Below are the records. Retype exactly the lines between the lines holding "Task: Click the Người ký input field" and "Screen dimensions: 980x490", inclusive.

**Records:**
========
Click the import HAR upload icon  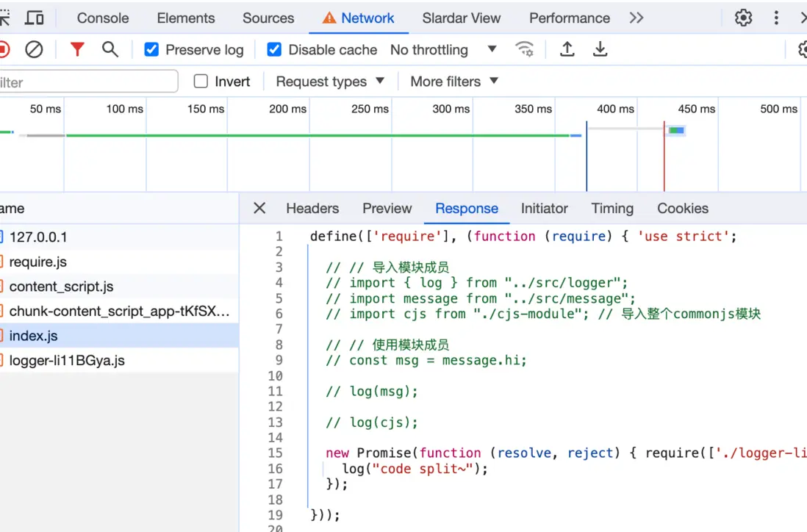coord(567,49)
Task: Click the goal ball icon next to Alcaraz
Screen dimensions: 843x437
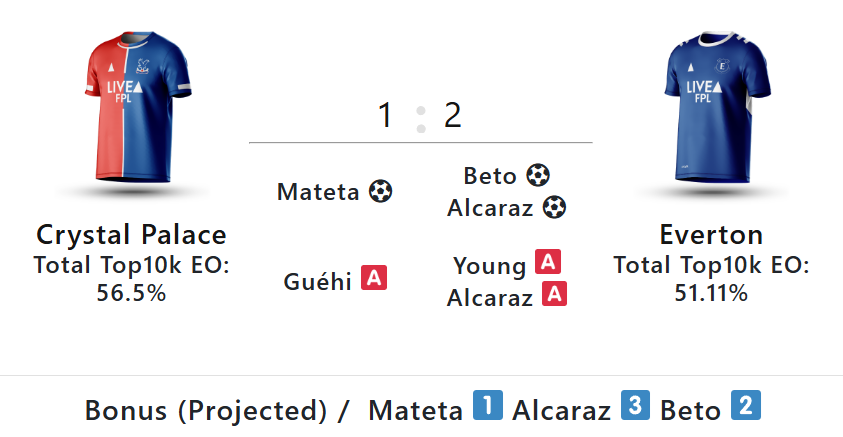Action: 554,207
========
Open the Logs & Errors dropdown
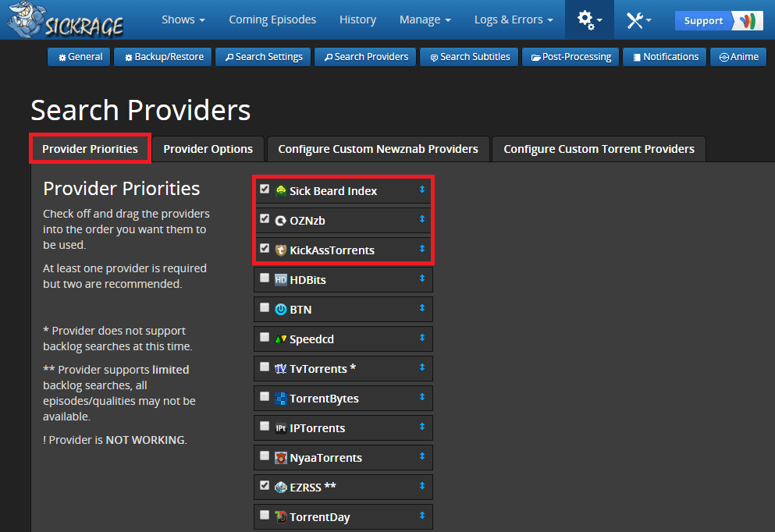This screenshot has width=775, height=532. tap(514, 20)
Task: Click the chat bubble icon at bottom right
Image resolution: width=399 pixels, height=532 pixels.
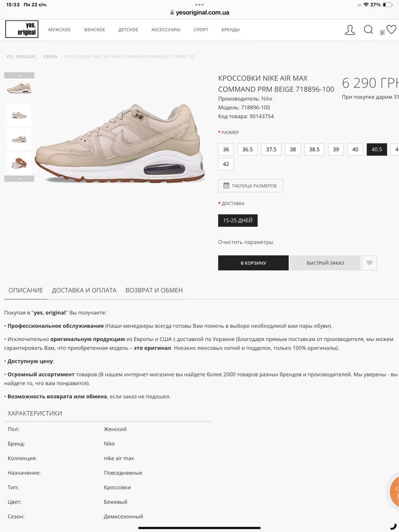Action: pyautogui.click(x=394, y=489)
========
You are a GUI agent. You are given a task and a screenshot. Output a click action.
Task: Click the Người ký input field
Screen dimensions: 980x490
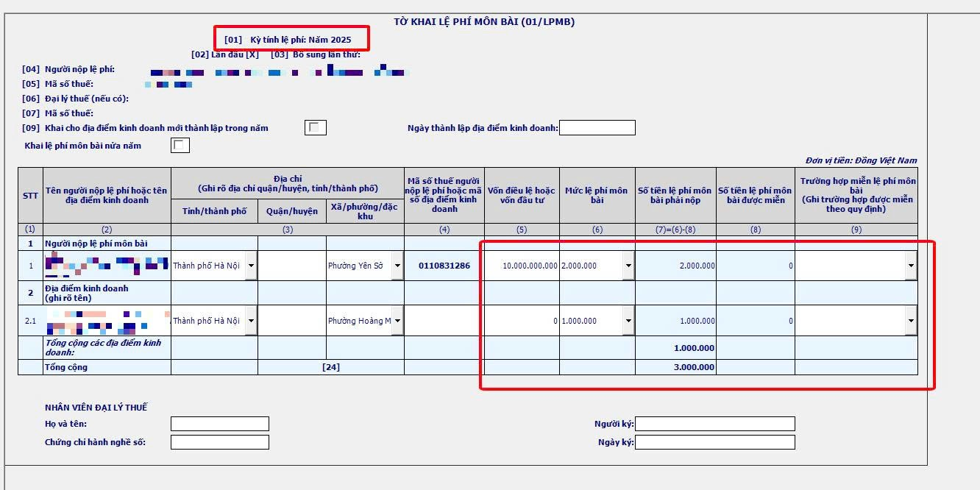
========
**Task result:**
Task: Click the Người ký input field
Screen dimensions: 980x490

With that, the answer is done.